■ Excerpted text ■
Resolve All the Problems. Sydney Commercial Plumbing Final Installment
by John McAlister
Welcome back to the final chapter in our series sharing the story of Nancy Sydney, the president of Sydney Commercial Plumbing. She was facing a potential buyout by a national P.E. firm that was trying to exploit a major rift between her active and inactive shareholders. As we prepared to repel the barbarians at the gate, we reviewed her business and personal documents and quickly realized that her problems ran even deeper:
The threat of losing control of the business: Because Sydney Commercial Plumbing only issued a single class of stock, both active and inactive shareholders owned voting shares. It would only take one of Nancy’s “active” shareholder partners to side with the inactive to force a vote to sell.
Massive estate tax liability for her family: When Nancy passes away, her children would receive an enormous estate tax liability along with her shares, and her life insurance policy would only cover half of it. Her brother, Steve, was in a similar situation, but his health was in decline. There was no way her children could afford to pay the taxes when she passed, and Nancy worried they might be forced to sell out. Steve’s health issues were already a daily conversation, and she worried he might consider selling now. Additionally, it was unclear precisely where the voting control would end up after their deaths!
Pressure to employ family members: Family members (whether shareholders or not) had come to expect lofty positions within the company, complete with generous salaries and perks, simply by virtue of being in the family. Five 3rd & 4th generation family members were in college now, and at least three of them expected jobs and executive-level compensation soon after graduation.
Millions of dollars in real estate-driven income tax liability: The company owns the land its facility sits on directly within its C-Corp. The real estate has appreciated about $20 million since its purchase. If the real estate is ever sold, the gains will be taxed at ordinary income tax rates, generating close to an $8 million liability.
These problems were significant, and they needed to be addressed immediately. Fortunately, we have seen many similar problems in our decades of experience, and we are well-versed on how to solve them!

■ Requirement 1 ■
Reproduce the rows from the line with "The width and" through the end of the rows, requests included, raising every coordinate in the answers by 61. Leave the pictures out.
The plumbing article and the rows have nothing to do with each other.

■ Data records ■
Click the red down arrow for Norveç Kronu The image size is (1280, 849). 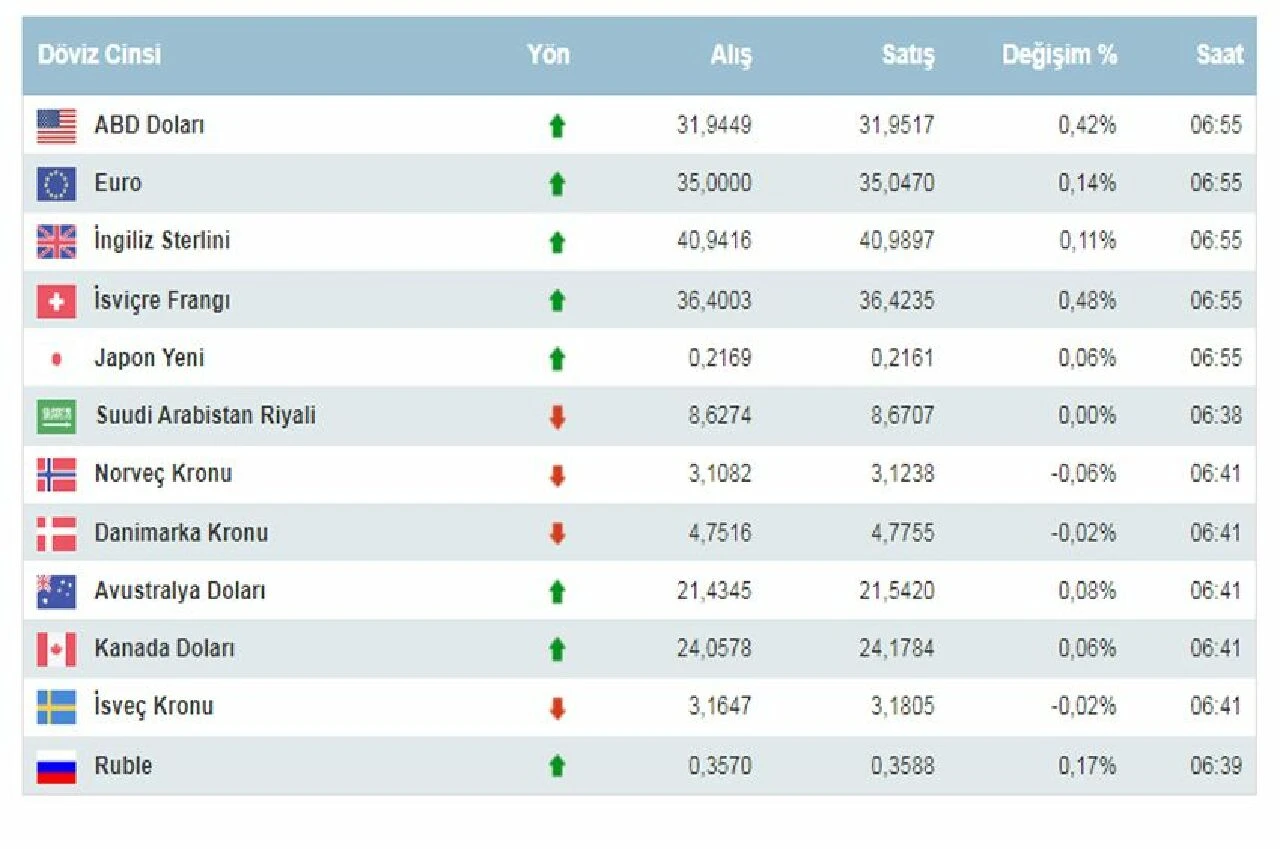pos(557,474)
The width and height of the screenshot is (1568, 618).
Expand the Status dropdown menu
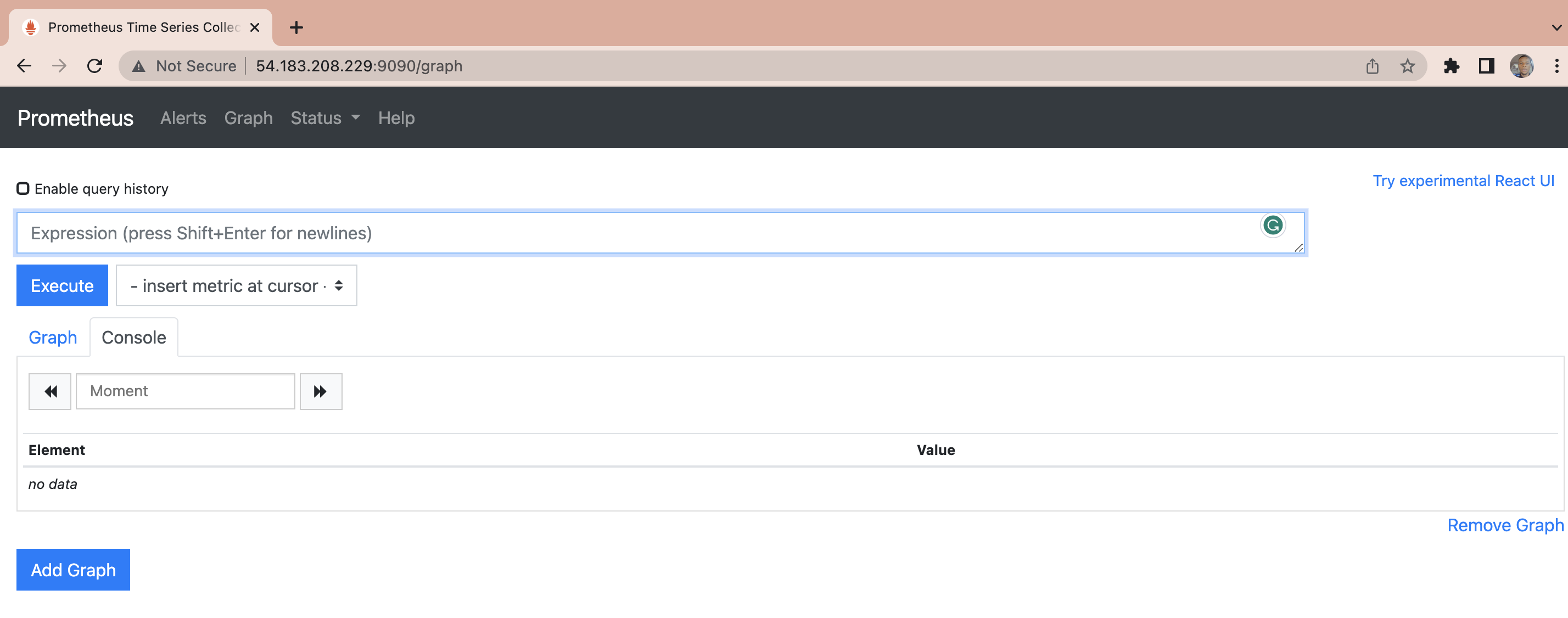pos(325,118)
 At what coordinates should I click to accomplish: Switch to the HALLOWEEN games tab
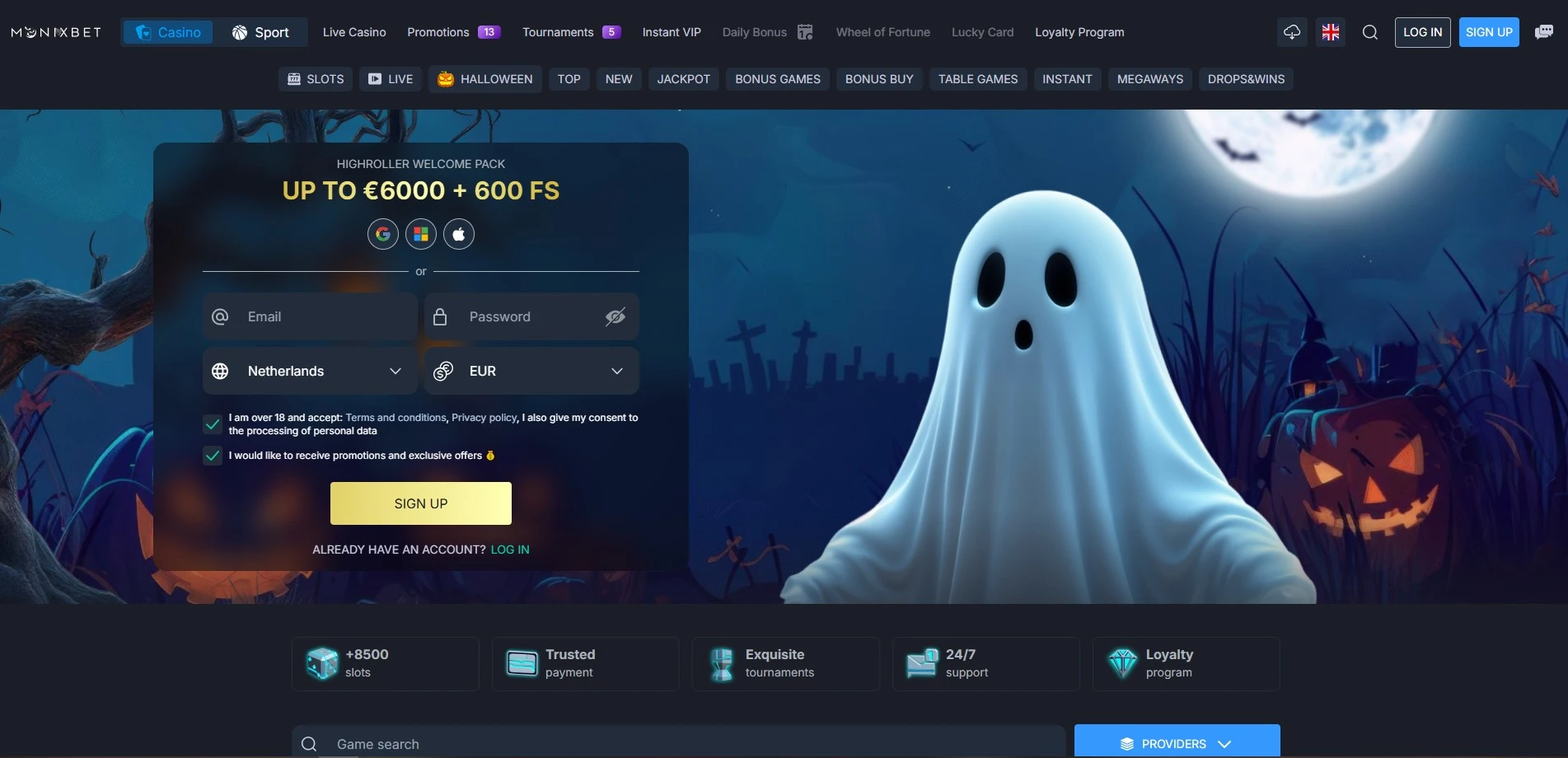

■ Requirement 2 ■
Quote the plumbing article from "Millions of dollars" to "an $8 million liability.".

■ Exercise answer 1 ■
The width and height of the screenshot is (1568, 618).
Expand the Status dropdown menu
pos(386,179)
 At what coordinates should I click to accomplish: Switch to the HALLOWEEN games tab

■ Exercise answer 2 ■
Millions of dollars in real estate-driven income tax liability: The company owns the land its facility sits on directly within its C-Corp. The real estate has appreciated about $20 million since its purchase. If the real estate is ever sold, the gains will be taxed at ordinary income tax rates, generating close to an $8 million liability.